Çocuklarımızın uzun zamandır bekledikleri tatil sonunda başlıyor. Kiminin uzun, kiminin doksan, kimininse karne tatili dediği ve hepsinin dört gözle beklediği tatil biz spor emekçileri için de önemli. Dinlenmek için mi? Tabii ki de hayır… Üretime devam etmek için… Bu amaçla, reklâm ve duyurularına sizlerin de şahit olduğunu düşündüğüm yaz spor okulları mantar gibi, hemen her yerde açılıyorlar.

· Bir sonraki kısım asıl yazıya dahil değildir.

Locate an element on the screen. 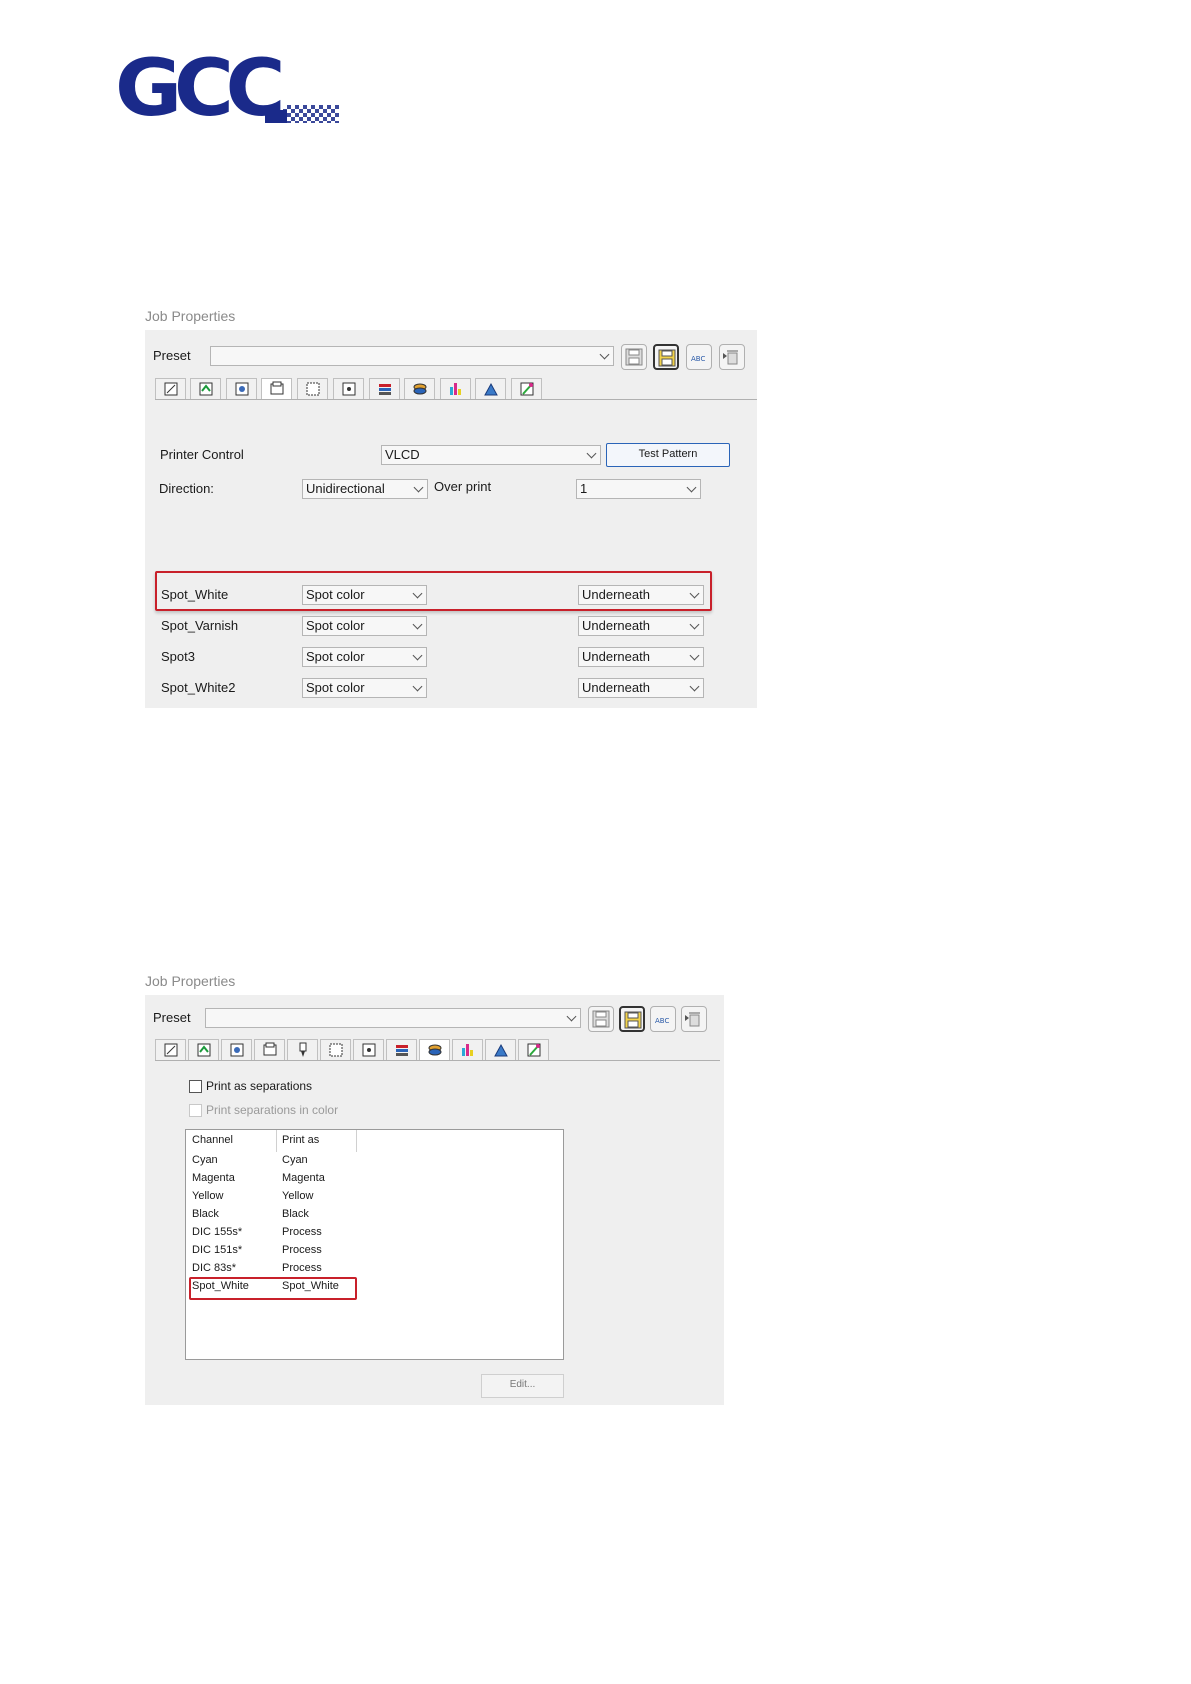 This screenshot has width=1191, height=1684. marks-icon is located at coordinates (349, 389).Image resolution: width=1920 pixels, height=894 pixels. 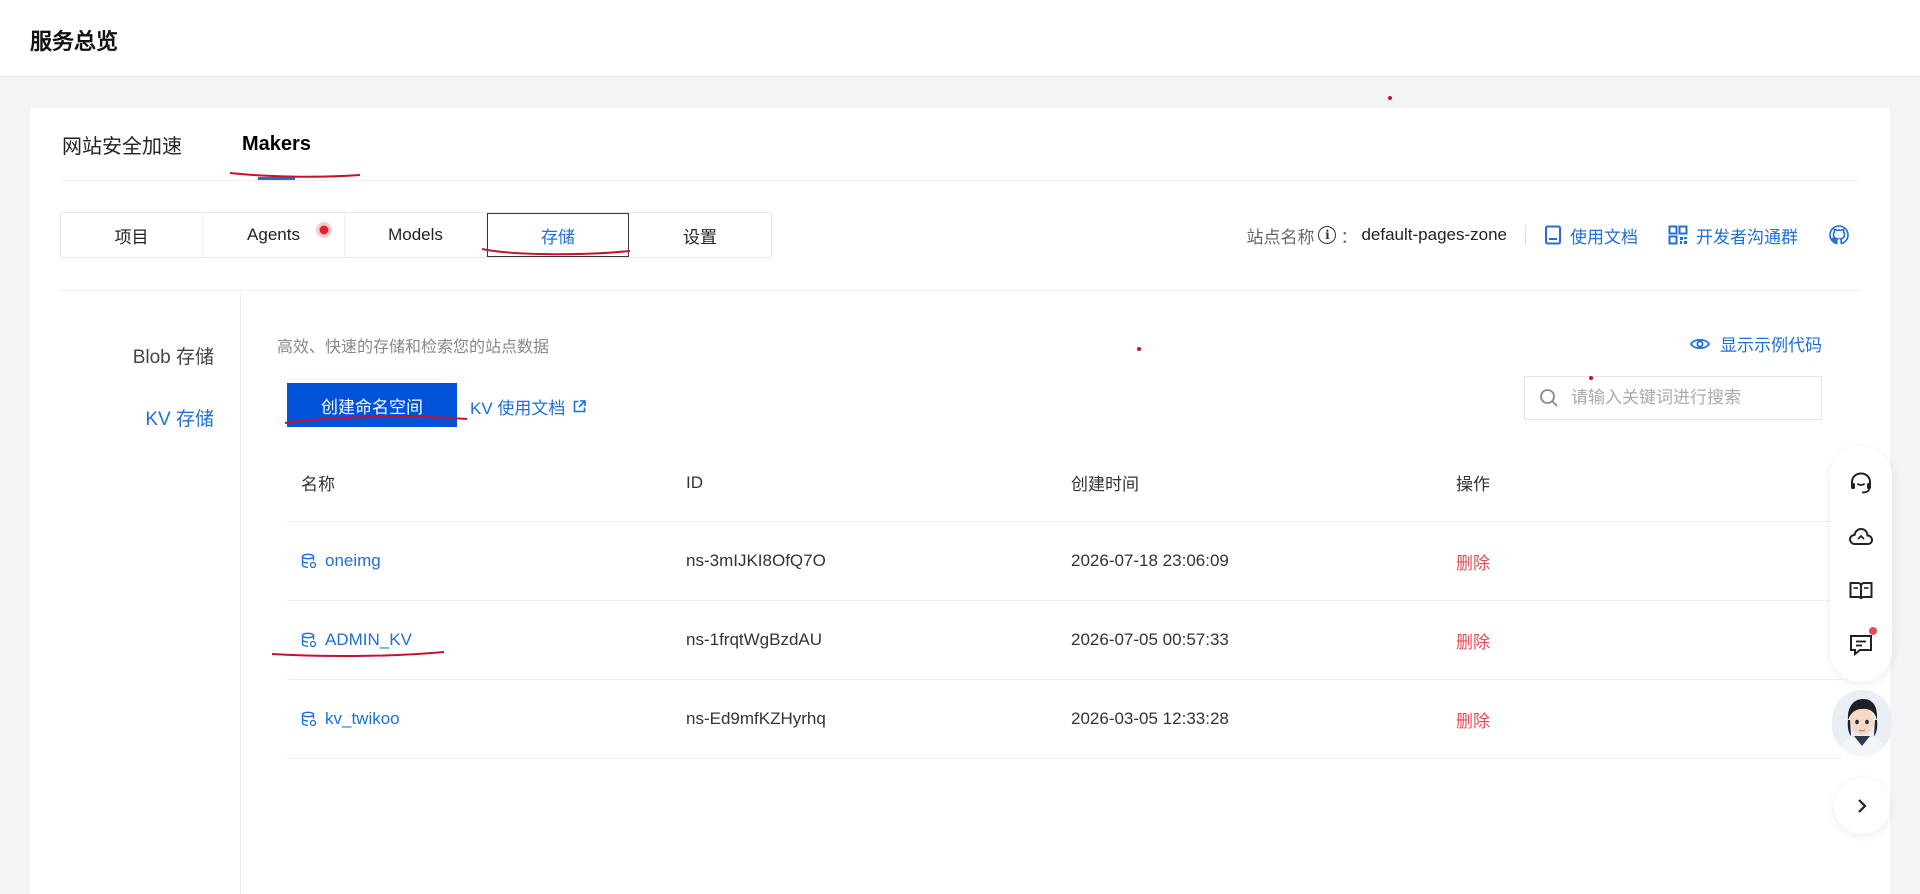 What do you see at coordinates (1349, 237) in the screenshot?
I see `zone-colon: ：` at bounding box center [1349, 237].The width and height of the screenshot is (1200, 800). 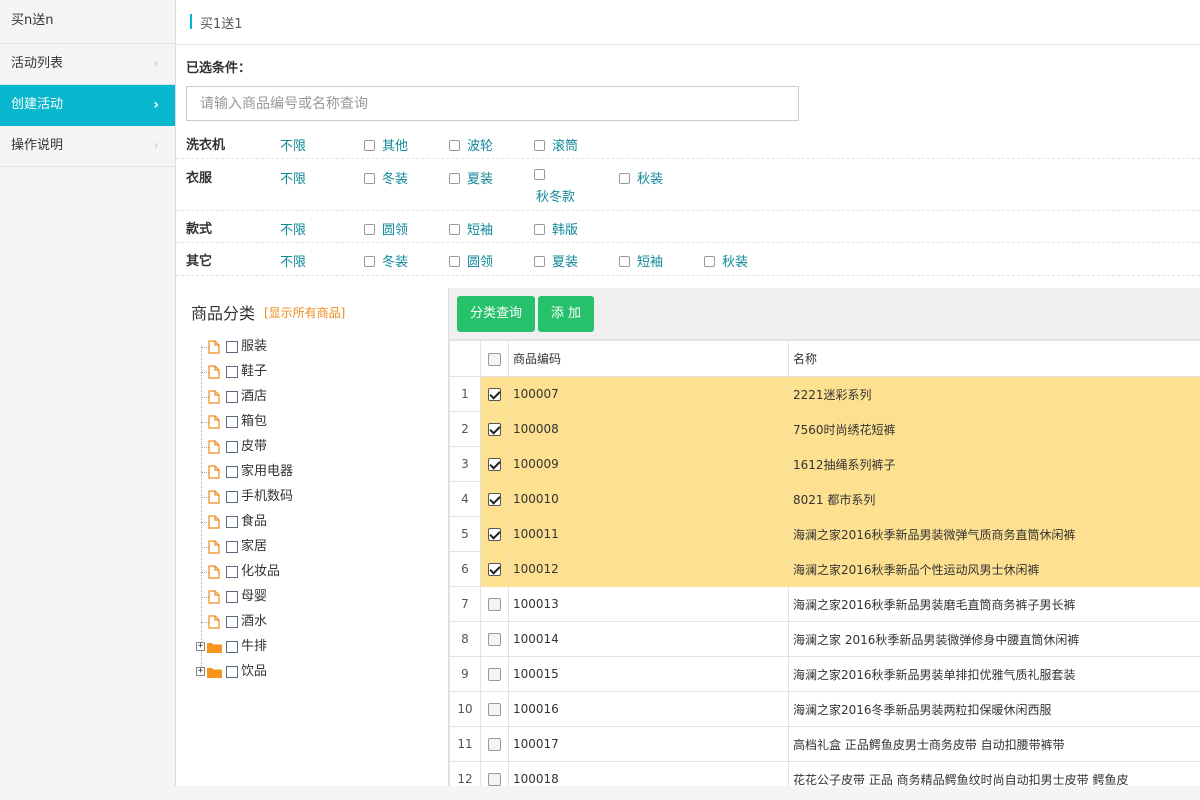 What do you see at coordinates (994, 604) in the screenshot?
I see `product-name-cell: 海澜之家2016秋季新品男装磨毛直筒商务裤子男长裤` at bounding box center [994, 604].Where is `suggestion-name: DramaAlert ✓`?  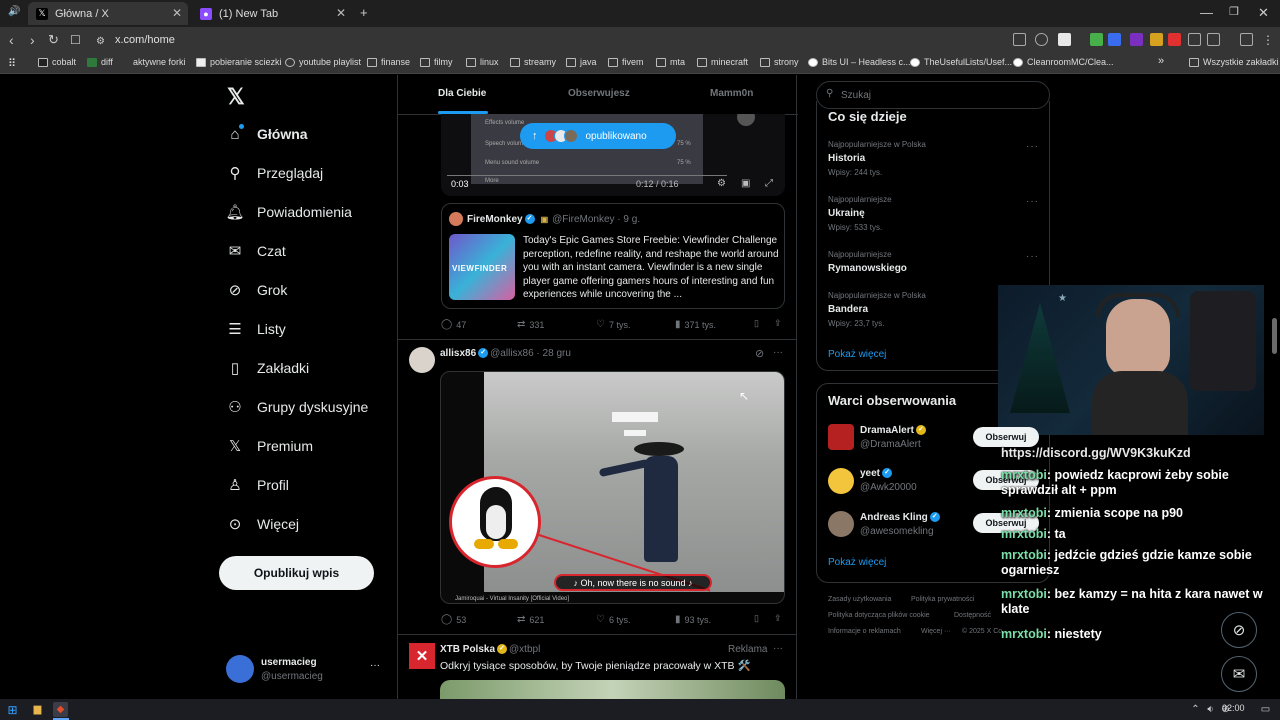 suggestion-name: DramaAlert ✓ is located at coordinates (894, 430).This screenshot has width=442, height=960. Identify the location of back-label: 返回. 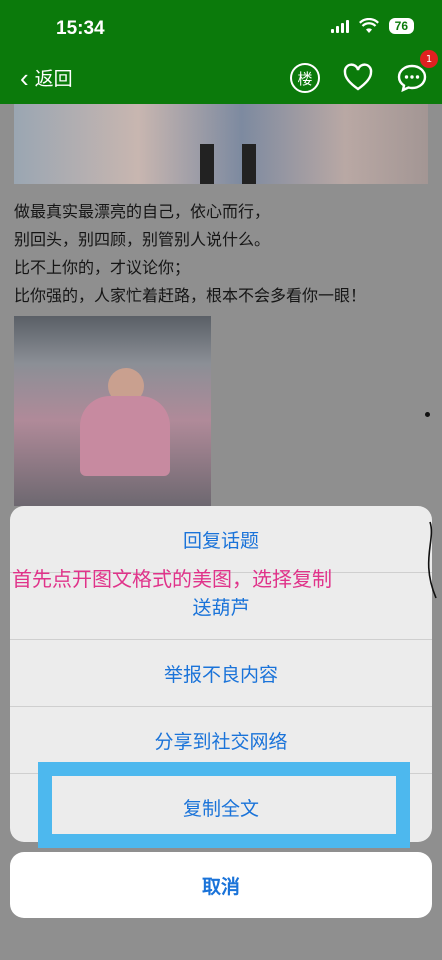
(54, 80).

Yaz spor okulu iyi, hoş da… Yıl içerisinde zaten sürekli spor yapan, yaş kategorisine göre liglere katılan çocuklarımızı dinlendirelim derim ben. Tüm sezonu haftada en az iki idman ve en az bir maçla tamamlayan miniklerimizin de dinlenmeye, tatile ihtiyaçları var. Okullarından arda kalan zamanlarının çoğunu spor yaparak ve maçlara çıkarak geçirdiler. Hiç olmazsa iki ay tatil yapsınlar. Hem de doyasıya…
Ancak, okuldan kalan vaktini ek derslerle veya benzer uygulamalar ile geçiren çocuklarımız için yaz spor okulları biçilmiş kaftan… Hem tatili değerlendirecek, hem de spor yapmaya alışacak ve öğrenecek… Belki de keşfedilecek. Ama bir şartla; sevgili velilerimiz, lütfen çocuklarımızı evimizin en yakın amatör spor kulübünün spor okuluna gönderelim. Yakınlarda kulüp yoksa evimize en yakın alanda çalışmalarını sürdüren amatör altyapılardan birini tercih edelim.
Minik bir hatırlatma daha; eğer olabiliyorsa, çocuklarımızı yalnız göndermeye çalışalım. Varsa bisikletleri, bisikletleriyle gitsinler. Yoksa bisikletleri veya evimize yakınsa çalışma alanı, yaya olarak… Özgüvenlerinin artışına ve karar verme yetilerinin gelişimine daha fazla destek olmuş oluruz böylece…
Bu da son hatırlatma; antrenmanı uzaktan izleyelim, minik sporcumuz bizi görmesin! İllaki, gözükeceğim diyorsanız da, asla sesinizi çıkarıp antrenörlük yapmayın!